_WORK REQUEST_
Please, without the pictures, restate every entry exactly.

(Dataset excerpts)

= = =

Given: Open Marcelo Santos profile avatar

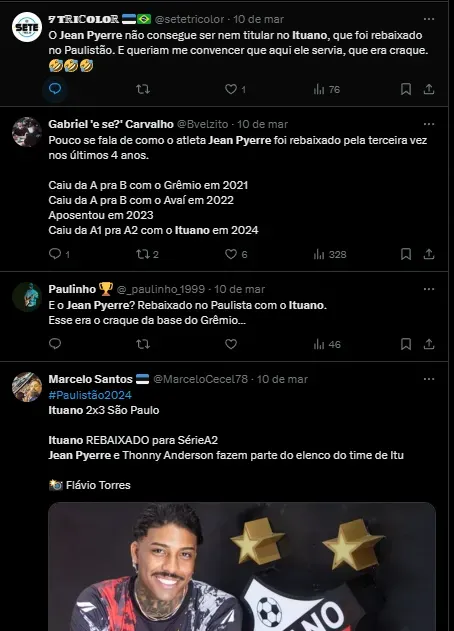Looking at the screenshot, I should [27, 387].
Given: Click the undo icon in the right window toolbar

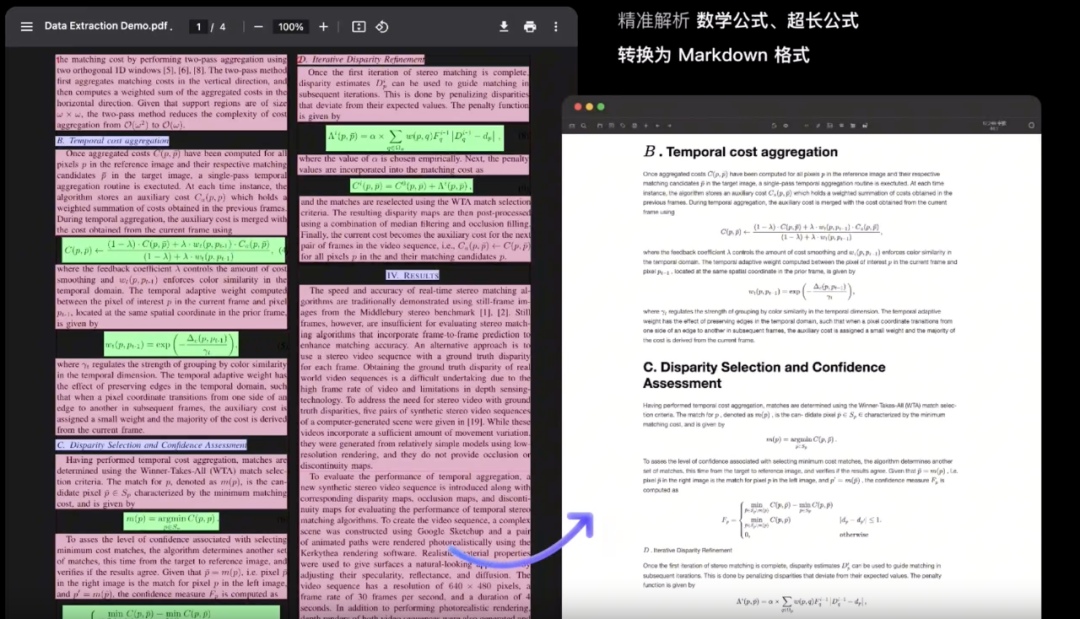Looking at the screenshot, I should [x=774, y=125].
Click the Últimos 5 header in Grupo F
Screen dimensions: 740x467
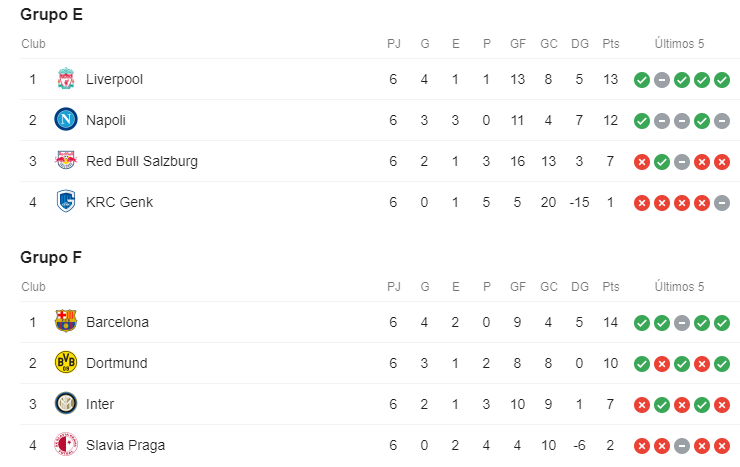[x=680, y=287]
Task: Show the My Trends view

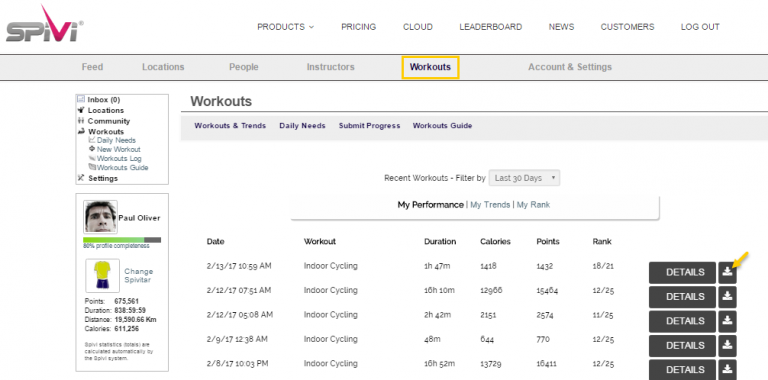Action: click(490, 205)
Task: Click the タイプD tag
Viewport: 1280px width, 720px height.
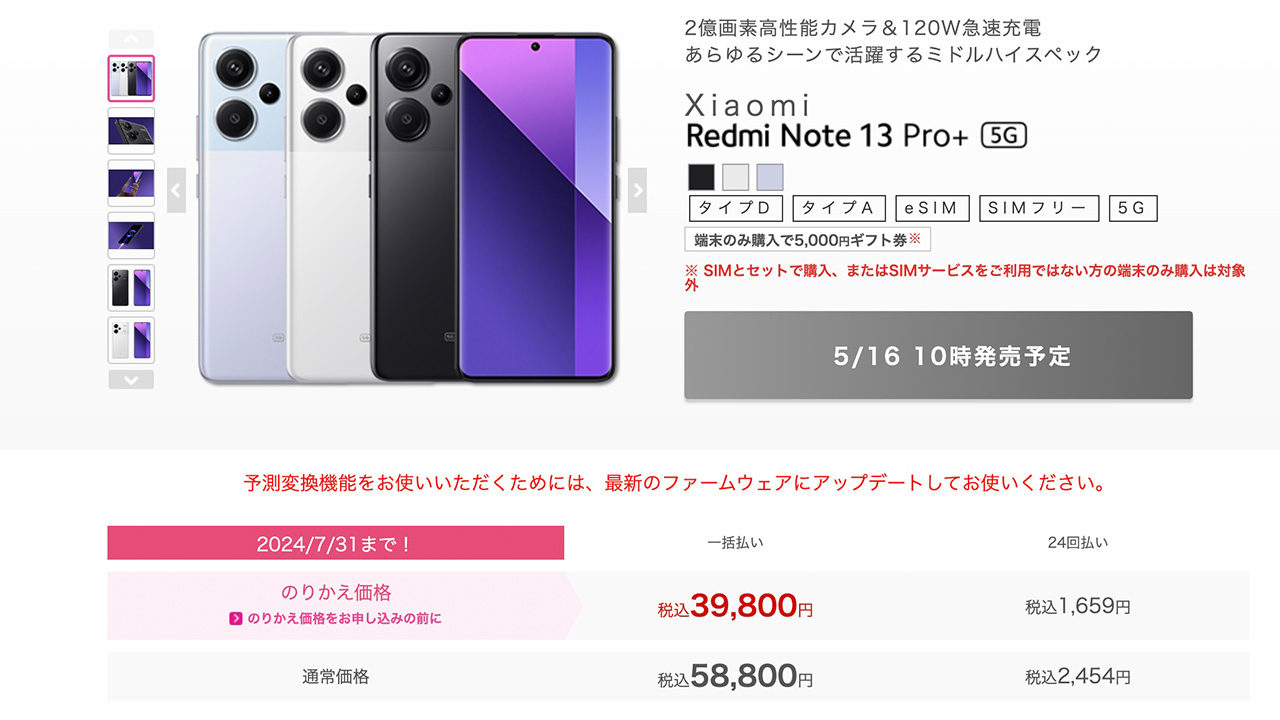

= = =

_OUTPUT OF THE EXERCISE_
Given: Open Marcelo Santos profile avatar

Looking at the screenshot, I should [27, 387].
Given: Click the undo icon in the right window toolbar

Looking at the screenshot, I should [x=774, y=125].
Click the Últimos 5 header in Grupo F
Screen dimensions: 740x467
[x=680, y=287]
Task: Show the My Trends view

Action: click(490, 205)
Task: Click the タイプD tag
Viewport: 1280px width, 720px height.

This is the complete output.